Como um foguete sendo disparado sem previsão de volta, a tristeza era uma realidade tão real que ardia meus olhos ter que me olhar por dentro, ter que me encarar, ter que pensar em morrer e não poder falar diretamente: "QUERO MORRER!"

Porque isso soaria brutal demais. Doentio demais. Amargo demais. E principalmente, trágico demais. Dramático demais.

"A vida é bela!"

A vida é bela. Eu sabia que ela era. Ainda sei. O texto está escrito no passado pois isso é passado. Eu prefiro não falar o ano. Prefiro dizer que isso não me afeta mais. Mas me afeta. O sofrimento ainda é real demais. Parece que aconteceu tudo ontem.

Lidar com a dor é doloroso, obviamente. E não é bom ficar pensando muito nisso. Pra isso, tenho uma tática: jogo tudo no papel e esqueço. A maioria dos meus textos está perdido por aí, eu consegui escrever 4 livros e tem mais uns 500 textos que não estão em livros, que não estão salvos em lugar nenhum. E que bom que estão assim.

Perdidos.

Como eu estive nessa época.

Como ainda estou, em alguns dias, atualmente.

Hoje acordei me sentindo um cara muito foda, e termino meu dia me sentindo um completo lixo. Degenerado. Normal.

Eu sei que dessa época obscura que citei acima, sempre vai ter um pingo escondido em algum lugar. E, eventualmente, esse pinguinho vai crescer e crescer e tentar tomar conta de mim novamente.

Como um oceano nascendo.

Mas eu não vou deixar.

Não vou deixar porque hoje quem manda nessa porra sou eu. Eu me tornei aquilo que jamais pensei que me tornaria. Hoje eu sou auto sustentável. Meto o dedo na cara das pessoas e digo o que devo dizer, sem pestanejar.
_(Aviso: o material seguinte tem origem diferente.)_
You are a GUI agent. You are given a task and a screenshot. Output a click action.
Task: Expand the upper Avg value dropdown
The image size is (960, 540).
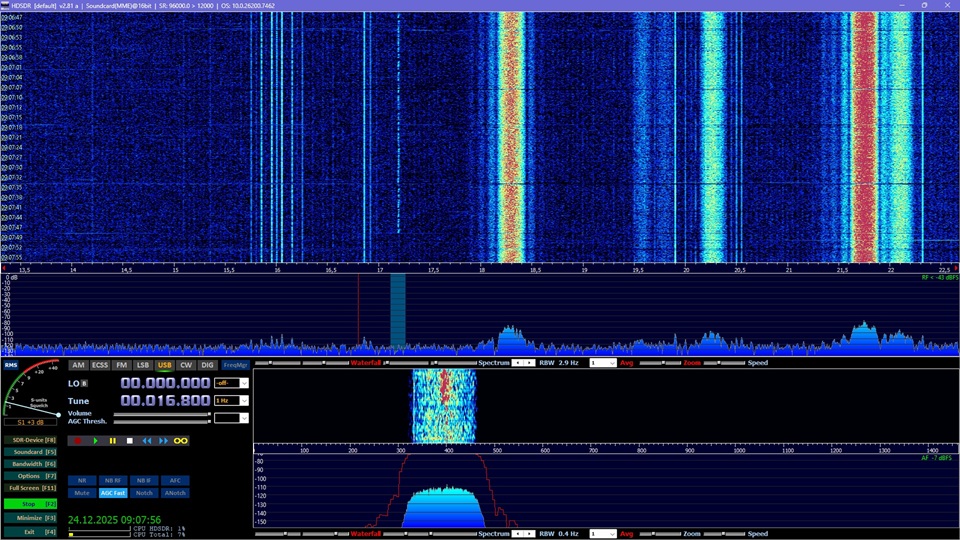point(611,363)
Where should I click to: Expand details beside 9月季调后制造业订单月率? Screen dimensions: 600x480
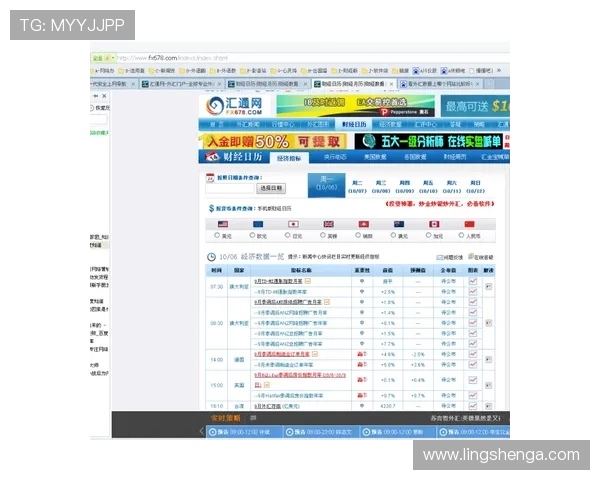click(x=313, y=354)
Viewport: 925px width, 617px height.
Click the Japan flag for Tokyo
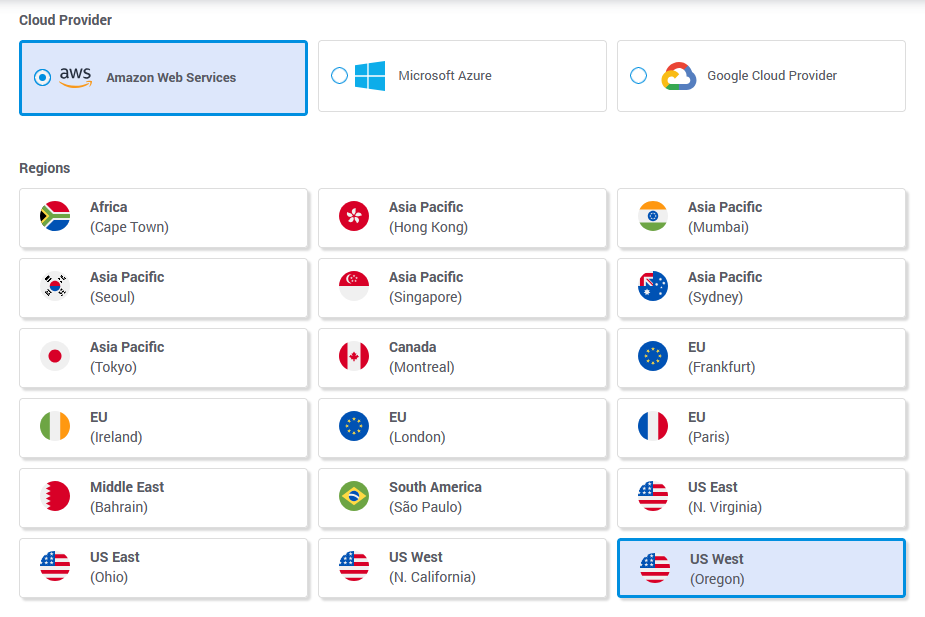pos(55,357)
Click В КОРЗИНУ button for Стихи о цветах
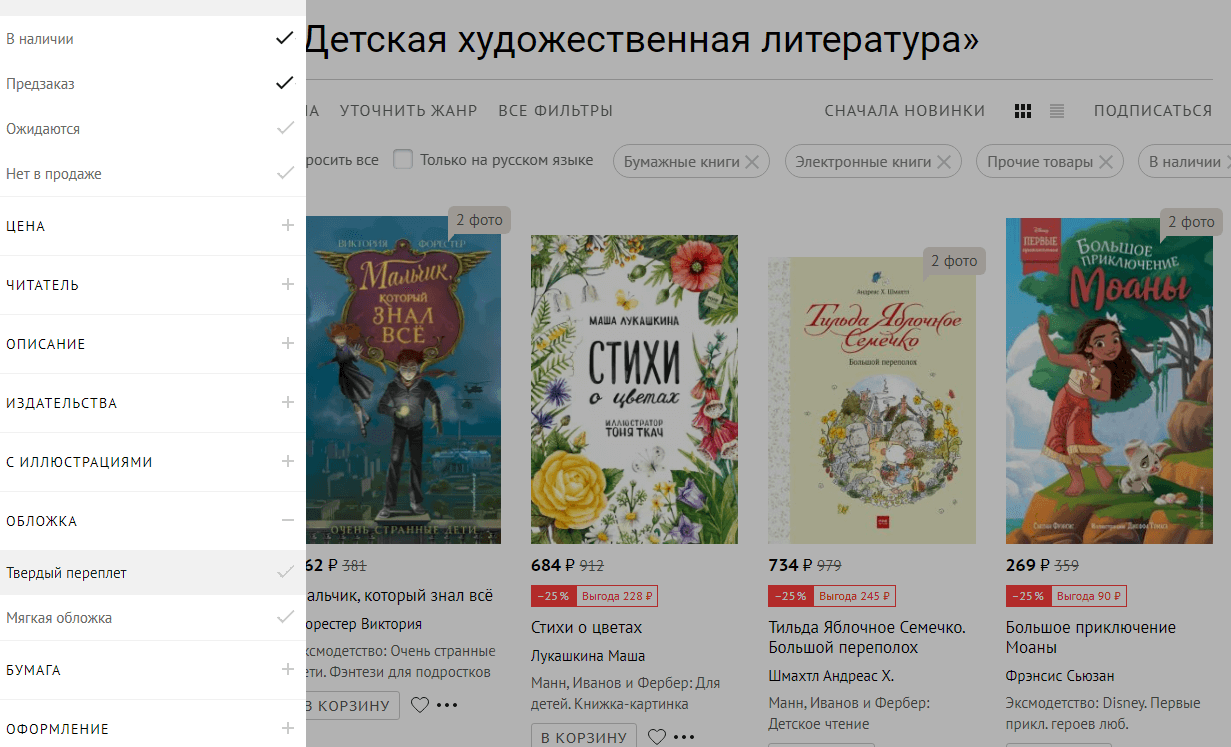This screenshot has width=1231, height=747. pos(584,737)
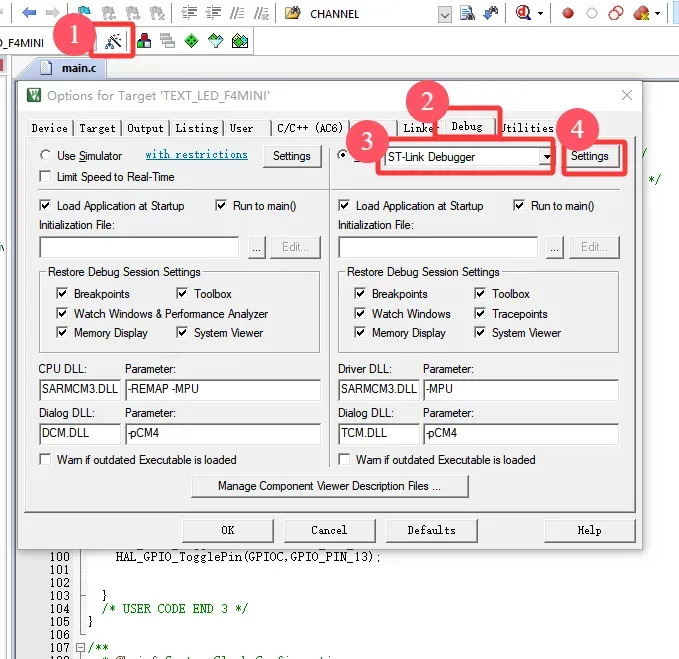The width and height of the screenshot is (679, 659).
Task: Enable Limit Speed to Real-Time checkbox
Action: tap(47, 177)
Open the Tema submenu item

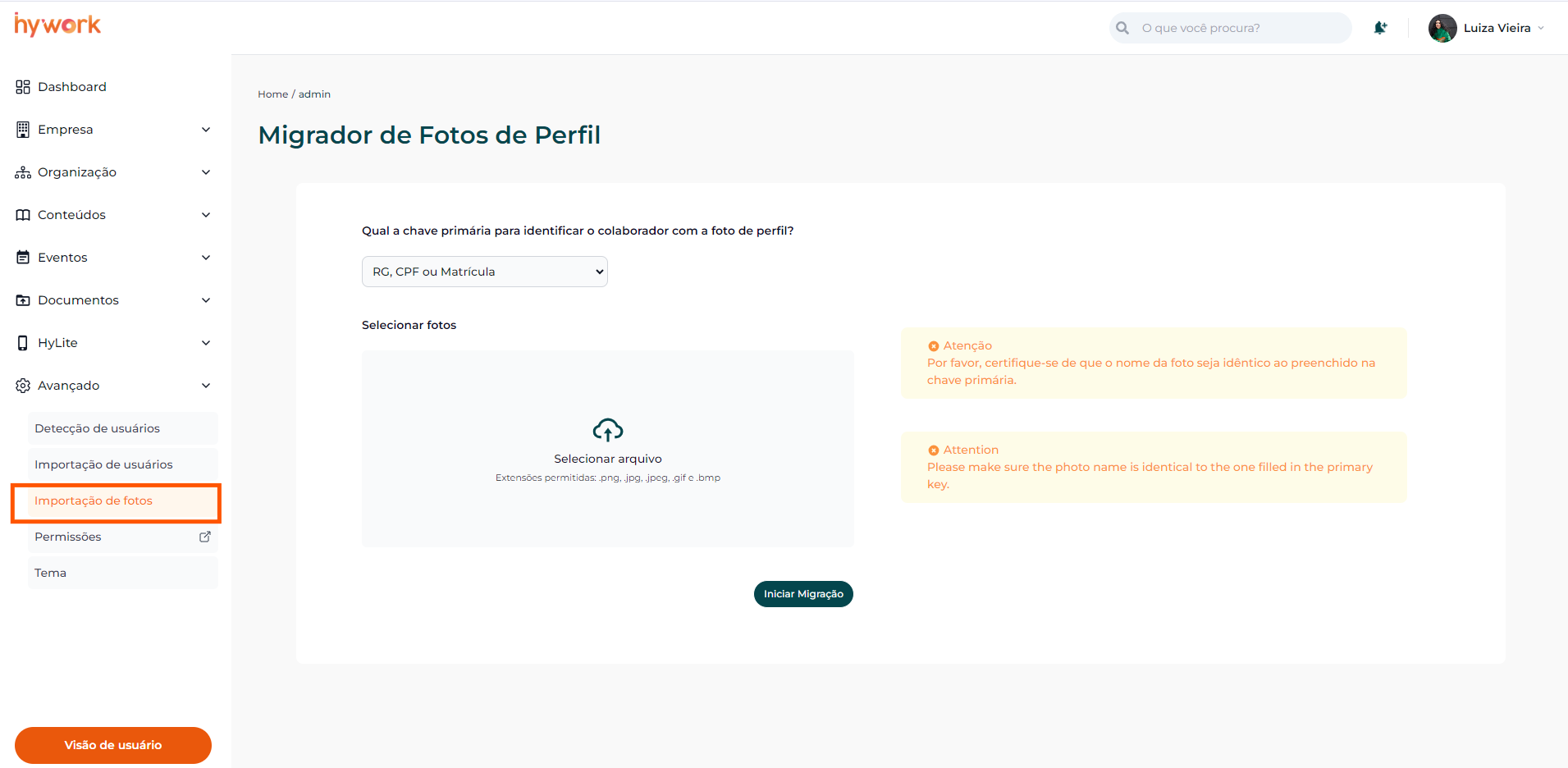[51, 573]
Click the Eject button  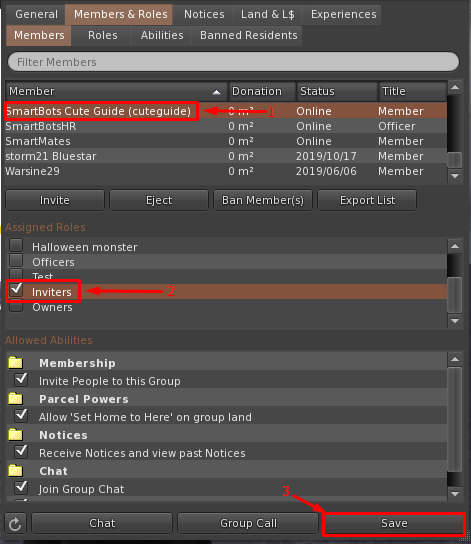[159, 200]
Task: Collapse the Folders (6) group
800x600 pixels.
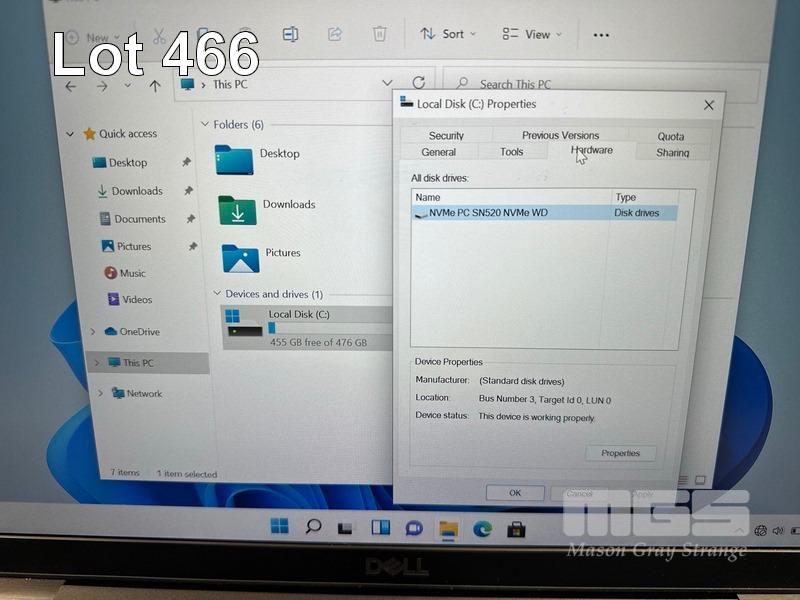Action: point(205,125)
Sem achar que sou fraco demais.

Eu sou aquele cara fudido que mata as pessoas nos filmes em câmera lenta.

O rapaz que come a mocinha no final, depois de derrotar o vilão.

Hoje eu tenho uma péssima notícia pra quem queria me ver no chão: eu não fracassei, meu amigo. Eu. Não. Fracassei. Porque hoje eu não bebi nada alcoólico, porque hoje eu saí da minha cama e fiz o que tinha que fazer. Porque hoje eu sorri pra um cara que tava na rua e dei um lanche pra ele não passar fome. Hoje eu fiz a diferença no mundo, mesmo que de leve, mas eu fiz. E amanhã pretendo fazer o mesmo. E se alguém ou alguma coisa quiser me atrapalhar nisso, eu farei o que sempre fiz. Vou sorrir e esperar a coisa ruim desmoronar sozinha. Porque eu sou capaz de mudar o mundo. Mas o mundo não é capaz de me mudar.

Ah. E o que eu havia prometido pra mim mesmo anos atrás? Que eu seria uma pessoa melhor a cada dia que passasse. E venho sendo. E isso me satisfaz.